WHAT YOU NEED TO DO - Give back each line of the listing below that contains the string "status".

INPUT DATA -
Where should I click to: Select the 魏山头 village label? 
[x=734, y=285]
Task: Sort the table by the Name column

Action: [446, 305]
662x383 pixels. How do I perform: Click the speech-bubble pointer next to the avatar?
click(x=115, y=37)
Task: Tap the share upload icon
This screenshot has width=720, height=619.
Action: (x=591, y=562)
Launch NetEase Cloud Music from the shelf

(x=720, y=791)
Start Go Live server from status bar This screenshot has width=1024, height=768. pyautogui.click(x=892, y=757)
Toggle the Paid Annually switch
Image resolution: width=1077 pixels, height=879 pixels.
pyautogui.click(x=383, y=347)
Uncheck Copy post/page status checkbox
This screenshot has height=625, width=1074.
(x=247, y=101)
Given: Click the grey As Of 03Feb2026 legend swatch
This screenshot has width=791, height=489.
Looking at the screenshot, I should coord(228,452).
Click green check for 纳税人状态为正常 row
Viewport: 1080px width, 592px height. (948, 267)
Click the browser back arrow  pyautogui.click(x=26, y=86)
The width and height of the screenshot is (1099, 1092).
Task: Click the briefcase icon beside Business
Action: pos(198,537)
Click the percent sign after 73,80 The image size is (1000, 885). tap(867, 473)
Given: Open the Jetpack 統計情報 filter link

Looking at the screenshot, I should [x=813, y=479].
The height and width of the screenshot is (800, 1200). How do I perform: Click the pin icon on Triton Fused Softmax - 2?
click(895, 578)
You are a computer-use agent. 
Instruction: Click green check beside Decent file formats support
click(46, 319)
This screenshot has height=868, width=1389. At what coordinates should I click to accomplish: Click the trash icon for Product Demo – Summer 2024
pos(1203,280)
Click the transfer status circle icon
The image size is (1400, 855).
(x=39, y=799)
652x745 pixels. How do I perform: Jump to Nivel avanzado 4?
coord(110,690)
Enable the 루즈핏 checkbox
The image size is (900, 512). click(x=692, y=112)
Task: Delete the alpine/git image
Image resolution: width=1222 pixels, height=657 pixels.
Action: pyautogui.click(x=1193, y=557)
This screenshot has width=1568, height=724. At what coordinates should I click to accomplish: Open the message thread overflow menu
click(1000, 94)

OUTPUT FOR THIS TASK -
Start Go Live server from status bar This screenshot has width=1024, height=768. pyautogui.click(x=892, y=757)
Uncheck Copy post/page status checkbox
Click the transfer status circle icon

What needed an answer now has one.